Reporter: Steve Nuñez
TUCSON (KGUN9-TV) – When it comes settling disputes, Tucson became the test bed for civility after the University of Arizona founded the National Institute for Civil Discourse following the January 8th shooting.
Jared Loughner is accused of killing six people and wounding 13 others including Congresswoman Gabrielle Giffords, who was shot in the head and is still recovering at a rehab hospital in Houston.
But the question remains: has civility been lost in the aftermath of TUSD's recent battle over ethnic studies?
Days after January 8th, Tucsonans pulled together, to mourn together and to heal together.

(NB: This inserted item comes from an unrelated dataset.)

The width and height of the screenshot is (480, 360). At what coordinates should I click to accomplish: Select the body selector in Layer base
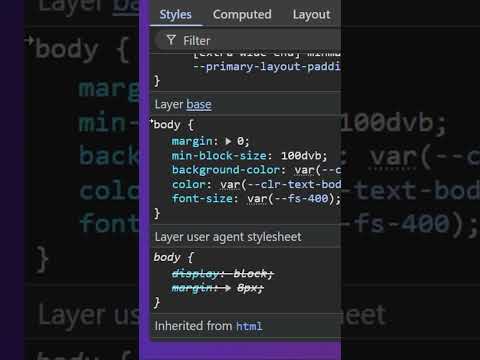167,125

President Obama made note of it when he came to McKale to pull the nation together.
In February, UA founded the civility institute to promote respectful discussion in politics.
By March, Ron Barber, Giffords' aide who was shot twice, organized a community concert titled, "Civility, Respect and Understanding" to raise money to fund programs that support respect and mutual understanding.
But then in April, the tense battle over ethnic studies caused the community to relapse after students took over a board meeting and chained themselves to members' chairs. They claimed their voices weren't being heard.
A week later, someone posted a YouTube video suggesting the only way to hide the students was to shoot them in the head.
During the next meeting, about one hundred officers dressed in full riot gear stepped up their presence and arrested student protesters and adult activists who spoke out of turn during the call to audience.
9 On Your Side Reporter Steve Nuñez asked Fred Duval, co-founder of the civility institute, if civil discussion has once again been lost in this recent chain of protests.
"We've not yet engaged in it because we are too new and because our focus primarily is national," said Duval. "But it's certainly an illustration of the risks involved in how it is that you find this balance between first amendment rights on one hand and the ability for institutions to move forward on the other."
Barber, who's become the new face of civility, believes civility is attainable if the governing board meets with the students privately to encourage discussion rather than public demonstration.
"I think now what we need to do is to find a way for people to just sit down around a table outside of the public and outside of the media's eye to try to figure out how to go forward," said Barber.
Still, Barber and Duval also make it clear that civil discourse includes dialogue that leads to thoughtful decision-making away from "my way only is the only way."